• **PROBLEMS TO WORK ON**:
[a] Answer these questions from the Australian resume article, one per line:
(i) What resume length does it recommend for professionals?
(ii) Up to how many colors does its safe color scheme use?
(iii) Where does it advise putting accomplishments?
[b] Name every field the Australian resume article lists, along with senior executives, as able to write a resume of three to four pages.
[c] Please pick up the Australian resume article after its final sentence and carry it forward in the same style.

• **TEXT SECTION**:
——————

Australian Resume Tips: 10 Most Common Myths and Facts


Australian resume or CV often strikes fear amongst new Australian job seekers. With so much information available on the internet, it’s difficult to identify what is and isn’t current and relevant to Australian jobseekers.

In this blog post, we’ve dispelled some of the myths and confusion about the Australian resume to guide first-time Australian job seekers to the right path.


Myth #1: Australian resumes should be no more that one page 

Truth: Australian resumes can exceed a single page. This is true even for University students or school leavers who have relevant internships, work experience, academic projects or extracurricular activities. 

For professionals, a two or three-page resume is recommended to allow for sufficient space to include all relevant work history. Senior executives or those in the medical, legal, academic or engineering fields can write a resume in between three to four pages to include their placement, projects, licences, presentation, publications, memberships and other relevant details. 


Myth #2: Australian resumes should be black and white

Truth: When it comes to resume format, Hiring Managers and/or recruiters appreciate creativity and the element of colour on a resume. A safe resume colour scheme is to use up to three colours (black, white and a third light colour such as light blue or grey) to place emphasis or break up different resume sections. 

To create a personal branding, use the same colour scheme in all applications documents such as in cover letter and selection criteria


Myth #3: Australian resumes should have a separate section for ‘Career Highlights’ or ‘Achievements’ 

Truth: A separate ‘career highlights’ or ‘achievements’ section is often overlooked by Hiring Managers and/or recruiters. To avoid this, it’s advisable to put accomplishments in bullet points under each role or position.

——————

• **DATA**:

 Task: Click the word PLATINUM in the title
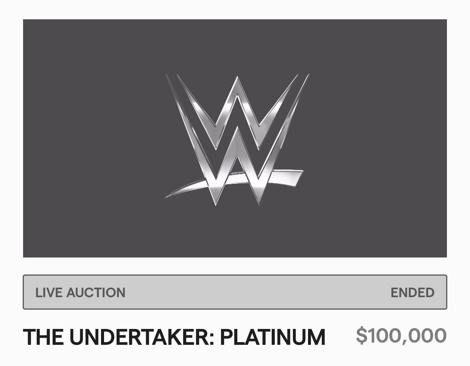(272, 337)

——————

• **OUTPUTS BY TASK**:
[a]
(i) Two or three pages
(ii) Three
(iii) In bullet points under each role or position

[b] Medical, legal, academic, engineering

[c]
Job seekers in non-quantifiable fields can still include achievement bullet points by focusing on soft skills such as the number of employees trained, the volume of inbound calls received or the frequency of performing a specific function within a particular time period. 


Myth #4: Australian resumes should have a ‘Career Objective’ section 

Truth: Modern Australian resumes no longer have a ‘Career Objective’ section. Job seekers should not talk about what they wanted for themselves but should focus on what they could offer to a potential employer. 

The objective statement should then be replaced with a ‘Professional Profile,’ a personal statement or introductory paragraph that highlights a job seekers’ years of relevant experience (or relevant degree, for University students/graduates), next career move and signature skills. 


Myth #5: Australian resumes should list all the job seekers’ work experience 

Truth: For those with more than 10 years of experience, a resume is not the best place to include every single bit of experience you’ve ever had.

The standard rule of thumb is to include your work experience in the last decade (10 years). However, if some older roles are still relevant to the positions you’re seeking, briefly mention these roles. Your resume’s main focus should be your two most recent positions. 


Myth #6: Australian resumes should be generic and flexible enough to increase one’s chances of getting a job 

Truth: Remember that the more general you are in your approach to job search, the less you stand out.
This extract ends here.